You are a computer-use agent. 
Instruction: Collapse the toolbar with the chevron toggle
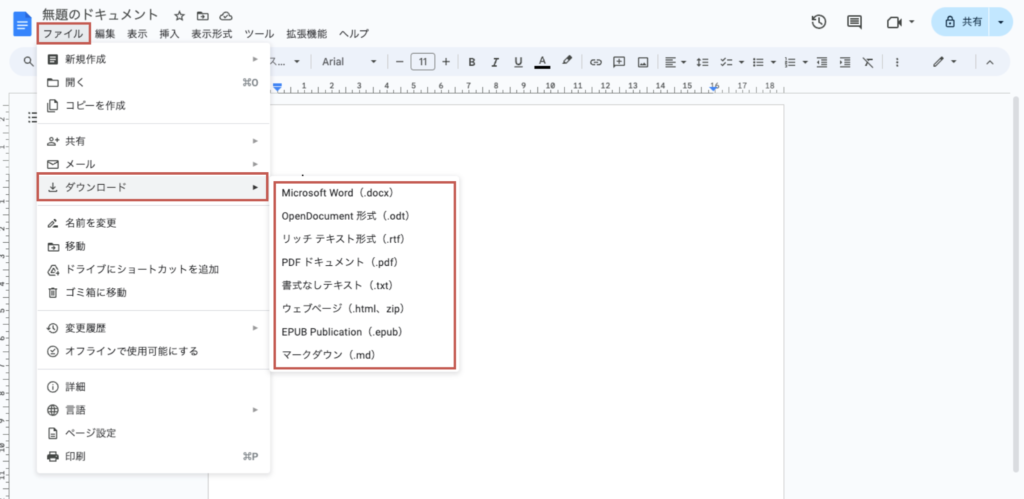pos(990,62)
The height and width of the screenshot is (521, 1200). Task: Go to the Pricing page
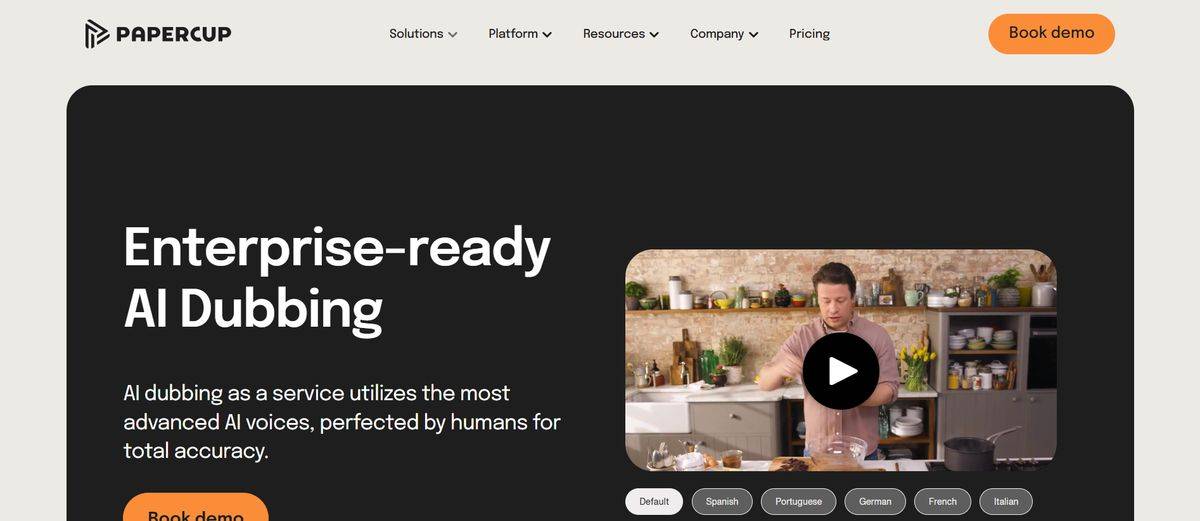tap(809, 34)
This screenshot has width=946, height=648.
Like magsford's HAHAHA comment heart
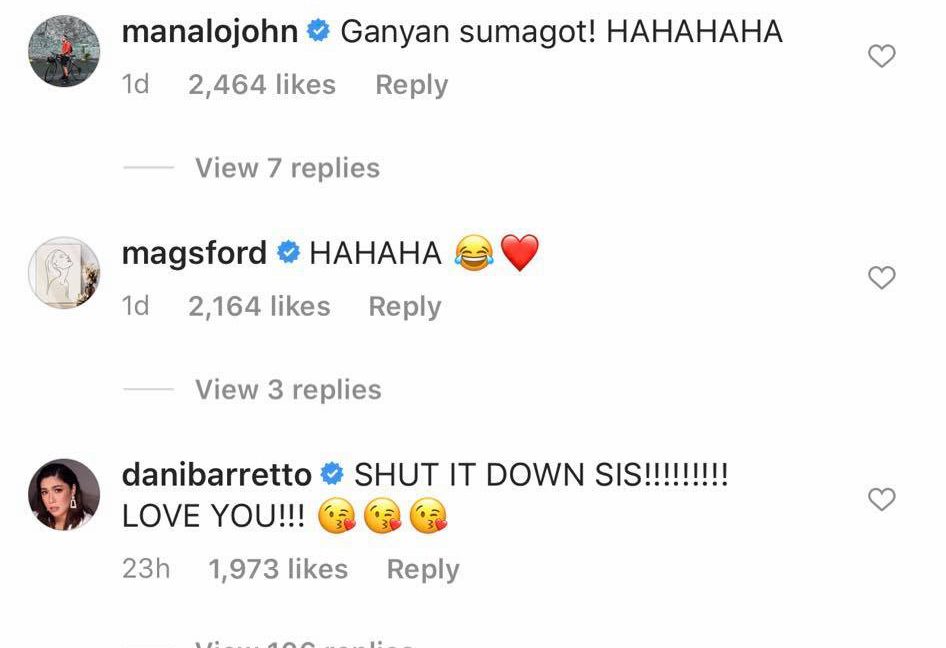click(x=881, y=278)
-- -- --
What is required – Copy out every one of the lines above word for word, leaving out the pictures.

Solution to this problem –
You are a computer-use agent. 
Instruction: Collapse the toolbar with the chevron toggle
pos(990,62)
The height and width of the screenshot is (521, 1200). Task: Go to the Pricing page
tap(809, 34)
This screenshot has width=946, height=648.
Like magsford's HAHAHA comment heart
click(x=881, y=278)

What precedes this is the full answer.